TEXT UNDER STUDY:
-- -- --

Study shows equal effectiveness of two options for blocked arteries.
A ten-year research project just completed has found doctors have two options for patients with blocked arteries, and both of them have an almost equal rate of success, according to an article on UPI.
Research coordinated from the Mayo Clinic, Rutgers University and the University of Alabama in Birmingham involved work at 117 medical centers in the United States and Canada. Phase One of the study, the Asymptomatic Carotid Trial (ACT I) conducted over a five-year period revealed stents or surgery to alleviate the problem of blocked arteries were equally safe, with fewer strokes recorded by surgery patients, and fewer heart attacks in patients who underwent a stent insertion procedure.
The Phase Two section of the trial was a ten-year study involving 2,502 patients who had either surgery or stents, and who were evaluated every six months for the 10-year cycle. This trial, called Carotid Revascularization Endarterectomy versus Stenting Trial (CREST), found no significant difference between either group participatiing in the study.
During the ten-year evaluation period, 11.8 percent of the patients with stents went on to have an heart attack, compared to 9.9 percent of the group who underwent surgery. Also, 6.9 percent of the group with stents and 5.6 percent of the surgery patients later had a stroke. The study also found both groups had about the same amount of narrowing in their arteries.

-- -- --

SUPPLIED INFORMATION:

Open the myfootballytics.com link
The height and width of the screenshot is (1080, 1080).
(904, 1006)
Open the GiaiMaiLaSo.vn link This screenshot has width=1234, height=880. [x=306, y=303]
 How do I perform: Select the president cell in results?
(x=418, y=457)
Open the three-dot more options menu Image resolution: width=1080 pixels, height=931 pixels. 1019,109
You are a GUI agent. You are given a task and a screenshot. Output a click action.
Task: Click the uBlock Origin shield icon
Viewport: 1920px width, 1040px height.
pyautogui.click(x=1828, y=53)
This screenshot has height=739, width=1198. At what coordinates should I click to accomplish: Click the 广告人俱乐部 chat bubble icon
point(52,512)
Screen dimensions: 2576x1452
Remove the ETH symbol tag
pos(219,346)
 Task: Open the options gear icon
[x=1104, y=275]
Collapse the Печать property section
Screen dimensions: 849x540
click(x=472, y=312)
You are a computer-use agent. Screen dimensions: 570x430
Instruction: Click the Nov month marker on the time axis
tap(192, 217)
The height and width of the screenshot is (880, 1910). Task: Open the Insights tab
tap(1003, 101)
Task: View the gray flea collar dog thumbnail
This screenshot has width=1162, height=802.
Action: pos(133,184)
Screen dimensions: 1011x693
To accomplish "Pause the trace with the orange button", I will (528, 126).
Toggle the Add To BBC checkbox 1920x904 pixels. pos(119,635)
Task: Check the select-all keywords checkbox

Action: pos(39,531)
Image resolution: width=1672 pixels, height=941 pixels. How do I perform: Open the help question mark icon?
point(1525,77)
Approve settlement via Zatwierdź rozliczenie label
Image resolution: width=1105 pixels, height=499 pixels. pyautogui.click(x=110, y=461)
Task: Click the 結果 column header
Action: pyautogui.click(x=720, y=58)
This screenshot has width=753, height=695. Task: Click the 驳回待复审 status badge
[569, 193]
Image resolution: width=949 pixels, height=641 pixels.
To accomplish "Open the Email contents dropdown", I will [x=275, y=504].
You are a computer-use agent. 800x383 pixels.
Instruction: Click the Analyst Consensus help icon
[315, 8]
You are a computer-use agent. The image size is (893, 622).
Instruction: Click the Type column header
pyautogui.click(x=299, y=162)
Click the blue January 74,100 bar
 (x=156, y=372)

-- -- --

ACTIVITY 1: How many medical centers took part in the research described in the article on blocked arteries?
ACTIVITY 2: Write the next part of the article on blocked-artery treatments, picking up after its final sentence.

ANSWER AREA 1: 117 medical centers in the United States and Canada.

ANSWER AREA 2:
Dr. Thomas Brott, a neurologist at the Mayo Clinic, said in a press release, “This second phase completes a story, and the results are very encouraging. We have two safe procedures. We know now that they are very effective in the long run. Now the patient and the physician have the option to select surgery or stenting, based on that individual patient’s medical condition and preferences.”
Brott added the low rate shows these two procedures are safe and very durable in preventing strokes, and continued by saying Medicare-age patients with narrowing carotid arteries are living longer, and the durability of these procedures will be comforting to the patients and their families.
Findings from the studies were published in the New England Journal of Medicine.